Low point was 2025. We went against closed-architecture orthodoxy with open architecture. Development took longer. Fundraising was brutal.
In the first nine months of 2025, we signed two customers. In Q4, we signed six. This year, we’ve already hit seven figures in sales.
2025 was brutal.
Yuval: Which of your original assumptions proved to be wrong?

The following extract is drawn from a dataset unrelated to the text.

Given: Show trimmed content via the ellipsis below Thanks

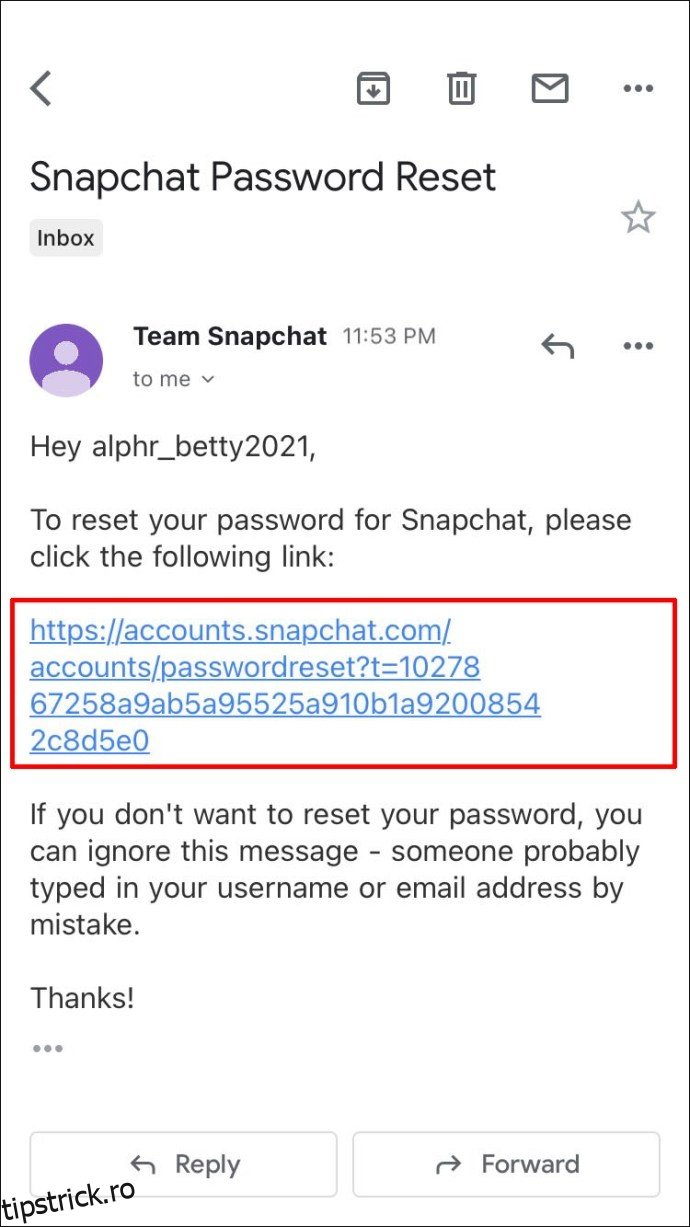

Vishal: I assumed nobody would want to manually run 20 experiments. Customers wanted control. We had to re-architect the software. It took about 12 months. Very humbling.
Yuval: Do you see your products being more popular in certain parts of the world?
Vishal: From a solid-state perspective, the best fabs are Japan, Taiwan, South Korea, and the US. That’s why our first customer was in Taiwan.
Now we have customers in Europe, the US, academia, and industry. We deliberately diversified geographically and by segment.
Yuval: As our time comes to a close, three years ago you wanted dinner with Richard Feynman. Who would you want to have dinner with today?
Vishal: I think I was thinking about that, the whole question the last time we spoke, and then I thought this whole question would kind of come up again, and I was thinking that among all the crazy people that we’ve had in the world of quantum physics.
And maybe I would stress that definition a bit and talk about even the early days of X-rays and all that period, right, to the early part of the 1900s.
I don’t think you have more bold and passionate person than Marie Curie and, you know, kind of Pierre Curie, who just for their passion of science, fear had no place.
Right, so the kind of risk that you take.
And I think they are probably the closest to defining the mindset of a deep-tech entrepreneur, right? Because all of us by our nature are just going into the unknown like nobody’s business with actually very little concern for, yeah, you know, what’s going to happen tomorrow.
And I think these are — so I think — and of course it’s not even remotely as dangerous as what they were doing, but to me they are the ultimate risk takers if there were any to advance the cause of modern physics, and without them we wouldn’t have any quantum physics.
Yuval: Vishal, thank you so much for joining me today.
Vishal: All right, thank you very much, Yuval.
Yuval Boger is the Chief Commercial Officer of QuEra Computing.